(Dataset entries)

________________________

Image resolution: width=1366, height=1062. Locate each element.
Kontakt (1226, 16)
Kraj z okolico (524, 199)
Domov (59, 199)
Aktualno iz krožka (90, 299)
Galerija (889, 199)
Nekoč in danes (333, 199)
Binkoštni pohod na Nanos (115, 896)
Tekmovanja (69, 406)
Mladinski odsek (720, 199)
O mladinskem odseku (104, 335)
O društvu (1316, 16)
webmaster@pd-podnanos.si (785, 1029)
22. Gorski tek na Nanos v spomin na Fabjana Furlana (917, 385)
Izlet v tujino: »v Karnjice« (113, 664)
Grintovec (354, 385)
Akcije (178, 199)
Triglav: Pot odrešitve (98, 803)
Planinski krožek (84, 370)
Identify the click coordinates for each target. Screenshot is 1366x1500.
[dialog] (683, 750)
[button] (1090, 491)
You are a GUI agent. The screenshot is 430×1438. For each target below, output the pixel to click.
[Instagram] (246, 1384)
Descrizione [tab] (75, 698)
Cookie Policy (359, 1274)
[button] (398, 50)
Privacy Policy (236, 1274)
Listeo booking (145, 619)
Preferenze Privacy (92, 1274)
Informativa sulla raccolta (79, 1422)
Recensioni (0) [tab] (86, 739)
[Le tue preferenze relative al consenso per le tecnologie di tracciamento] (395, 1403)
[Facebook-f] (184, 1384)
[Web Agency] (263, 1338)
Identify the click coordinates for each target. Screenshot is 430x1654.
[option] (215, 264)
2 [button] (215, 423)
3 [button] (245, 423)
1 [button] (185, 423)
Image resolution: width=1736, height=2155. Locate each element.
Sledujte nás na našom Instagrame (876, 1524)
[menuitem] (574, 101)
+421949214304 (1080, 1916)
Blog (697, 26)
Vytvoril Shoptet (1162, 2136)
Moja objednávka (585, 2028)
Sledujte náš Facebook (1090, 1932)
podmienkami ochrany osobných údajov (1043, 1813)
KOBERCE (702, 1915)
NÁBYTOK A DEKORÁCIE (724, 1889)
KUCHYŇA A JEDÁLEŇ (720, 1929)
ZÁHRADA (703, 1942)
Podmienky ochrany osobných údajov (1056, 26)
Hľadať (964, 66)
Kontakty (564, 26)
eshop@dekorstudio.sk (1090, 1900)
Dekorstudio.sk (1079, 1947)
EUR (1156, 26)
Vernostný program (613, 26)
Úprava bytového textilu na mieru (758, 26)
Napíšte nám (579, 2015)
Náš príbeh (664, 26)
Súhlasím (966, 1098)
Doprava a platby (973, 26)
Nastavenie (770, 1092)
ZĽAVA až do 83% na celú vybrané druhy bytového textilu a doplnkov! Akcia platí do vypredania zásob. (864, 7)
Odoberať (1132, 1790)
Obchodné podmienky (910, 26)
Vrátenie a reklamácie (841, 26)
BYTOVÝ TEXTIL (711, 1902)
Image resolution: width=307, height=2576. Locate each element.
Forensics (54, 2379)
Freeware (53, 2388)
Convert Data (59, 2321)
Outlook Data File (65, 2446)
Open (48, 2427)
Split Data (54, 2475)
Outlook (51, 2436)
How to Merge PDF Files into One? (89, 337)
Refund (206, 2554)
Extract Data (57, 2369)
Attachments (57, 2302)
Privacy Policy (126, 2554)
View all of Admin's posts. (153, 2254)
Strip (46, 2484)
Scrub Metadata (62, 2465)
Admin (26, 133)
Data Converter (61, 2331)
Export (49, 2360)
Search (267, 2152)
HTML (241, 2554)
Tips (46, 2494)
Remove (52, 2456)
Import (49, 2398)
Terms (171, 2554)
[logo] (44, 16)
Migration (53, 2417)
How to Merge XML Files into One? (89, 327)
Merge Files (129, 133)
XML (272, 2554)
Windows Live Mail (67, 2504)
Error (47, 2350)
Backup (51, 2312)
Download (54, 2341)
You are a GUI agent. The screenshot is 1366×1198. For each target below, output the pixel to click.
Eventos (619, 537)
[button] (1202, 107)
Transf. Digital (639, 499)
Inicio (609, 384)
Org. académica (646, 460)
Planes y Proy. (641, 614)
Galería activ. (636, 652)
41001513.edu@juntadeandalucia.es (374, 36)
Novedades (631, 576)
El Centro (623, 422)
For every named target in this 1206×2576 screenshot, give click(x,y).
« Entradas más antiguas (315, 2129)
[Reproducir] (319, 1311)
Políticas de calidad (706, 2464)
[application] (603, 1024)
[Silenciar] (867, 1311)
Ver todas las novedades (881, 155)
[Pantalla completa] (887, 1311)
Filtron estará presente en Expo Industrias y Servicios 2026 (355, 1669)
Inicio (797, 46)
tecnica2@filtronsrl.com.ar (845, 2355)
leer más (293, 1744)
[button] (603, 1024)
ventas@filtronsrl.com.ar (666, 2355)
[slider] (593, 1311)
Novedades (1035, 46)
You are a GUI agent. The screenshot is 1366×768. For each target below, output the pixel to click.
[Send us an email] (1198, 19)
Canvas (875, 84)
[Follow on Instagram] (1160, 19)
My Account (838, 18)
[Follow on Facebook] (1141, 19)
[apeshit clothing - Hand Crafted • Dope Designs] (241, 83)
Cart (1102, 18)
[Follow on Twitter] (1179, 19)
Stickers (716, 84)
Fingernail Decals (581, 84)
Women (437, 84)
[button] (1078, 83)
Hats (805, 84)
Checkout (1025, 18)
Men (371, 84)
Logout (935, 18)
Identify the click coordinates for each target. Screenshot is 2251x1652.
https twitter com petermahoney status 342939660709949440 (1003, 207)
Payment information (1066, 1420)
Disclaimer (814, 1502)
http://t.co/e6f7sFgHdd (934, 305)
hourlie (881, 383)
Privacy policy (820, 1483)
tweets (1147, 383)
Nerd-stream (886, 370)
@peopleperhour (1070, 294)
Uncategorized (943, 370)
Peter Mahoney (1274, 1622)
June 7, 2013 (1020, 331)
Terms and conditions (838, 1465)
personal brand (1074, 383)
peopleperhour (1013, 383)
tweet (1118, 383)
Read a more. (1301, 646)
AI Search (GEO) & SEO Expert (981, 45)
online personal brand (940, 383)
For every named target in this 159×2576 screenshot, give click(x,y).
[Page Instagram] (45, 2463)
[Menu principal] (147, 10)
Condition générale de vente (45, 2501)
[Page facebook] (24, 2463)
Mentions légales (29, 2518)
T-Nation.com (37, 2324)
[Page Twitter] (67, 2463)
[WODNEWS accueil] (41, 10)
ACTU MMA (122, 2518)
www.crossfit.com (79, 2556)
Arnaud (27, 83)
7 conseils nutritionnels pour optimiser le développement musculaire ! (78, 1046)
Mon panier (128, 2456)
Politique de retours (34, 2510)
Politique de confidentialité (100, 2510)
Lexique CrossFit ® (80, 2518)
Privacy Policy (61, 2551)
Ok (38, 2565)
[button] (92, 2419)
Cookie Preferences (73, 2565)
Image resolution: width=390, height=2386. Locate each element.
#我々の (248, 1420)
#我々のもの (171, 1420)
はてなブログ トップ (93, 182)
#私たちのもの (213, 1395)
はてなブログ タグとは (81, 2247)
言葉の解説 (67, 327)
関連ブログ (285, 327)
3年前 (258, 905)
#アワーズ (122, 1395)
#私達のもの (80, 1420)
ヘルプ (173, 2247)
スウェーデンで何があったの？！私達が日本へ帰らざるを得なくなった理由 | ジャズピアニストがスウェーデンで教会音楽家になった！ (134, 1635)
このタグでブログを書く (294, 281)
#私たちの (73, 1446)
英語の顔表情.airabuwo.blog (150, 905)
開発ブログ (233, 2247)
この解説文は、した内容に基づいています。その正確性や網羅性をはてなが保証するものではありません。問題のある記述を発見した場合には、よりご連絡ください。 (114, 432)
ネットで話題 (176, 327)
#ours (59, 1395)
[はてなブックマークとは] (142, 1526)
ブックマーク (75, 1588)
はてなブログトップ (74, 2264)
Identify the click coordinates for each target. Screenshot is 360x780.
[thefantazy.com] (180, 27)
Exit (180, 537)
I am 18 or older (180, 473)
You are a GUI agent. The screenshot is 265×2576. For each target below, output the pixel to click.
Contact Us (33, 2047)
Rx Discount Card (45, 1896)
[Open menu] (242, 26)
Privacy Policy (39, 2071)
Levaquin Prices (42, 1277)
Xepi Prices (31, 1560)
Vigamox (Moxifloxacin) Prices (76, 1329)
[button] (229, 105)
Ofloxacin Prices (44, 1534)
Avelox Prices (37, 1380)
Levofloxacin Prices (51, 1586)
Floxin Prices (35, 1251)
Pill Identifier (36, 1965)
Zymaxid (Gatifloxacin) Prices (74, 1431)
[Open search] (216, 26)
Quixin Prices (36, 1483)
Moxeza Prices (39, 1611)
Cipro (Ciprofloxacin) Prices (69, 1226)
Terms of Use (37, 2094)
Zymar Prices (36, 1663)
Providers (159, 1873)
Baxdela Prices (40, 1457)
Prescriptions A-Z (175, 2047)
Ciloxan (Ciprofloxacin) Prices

________________________

→ **TASK DIRECTIONS**: Lines from the start of the records through the one containing "webmaster@pd-podnanos.si (785, 1029)" are what should be retyped, exactly and in full, both ends included.

→ **EXERCISE RESULT**:
Image resolution: width=1366, height=1062. Locate each element.
Kontakt (1226, 16)
Kraj z okolico (524, 199)
Domov (59, 199)
Aktualno iz krožka (90, 299)
Galerija (889, 199)
Nekoč in danes (333, 199)
Binkoštni pohod na Nanos (115, 896)
Tekmovanja (69, 406)
Mladinski odsek (720, 199)
O mladinskem odseku (104, 335)
O društvu (1316, 16)
webmaster@pd-podnanos.si (785, 1029)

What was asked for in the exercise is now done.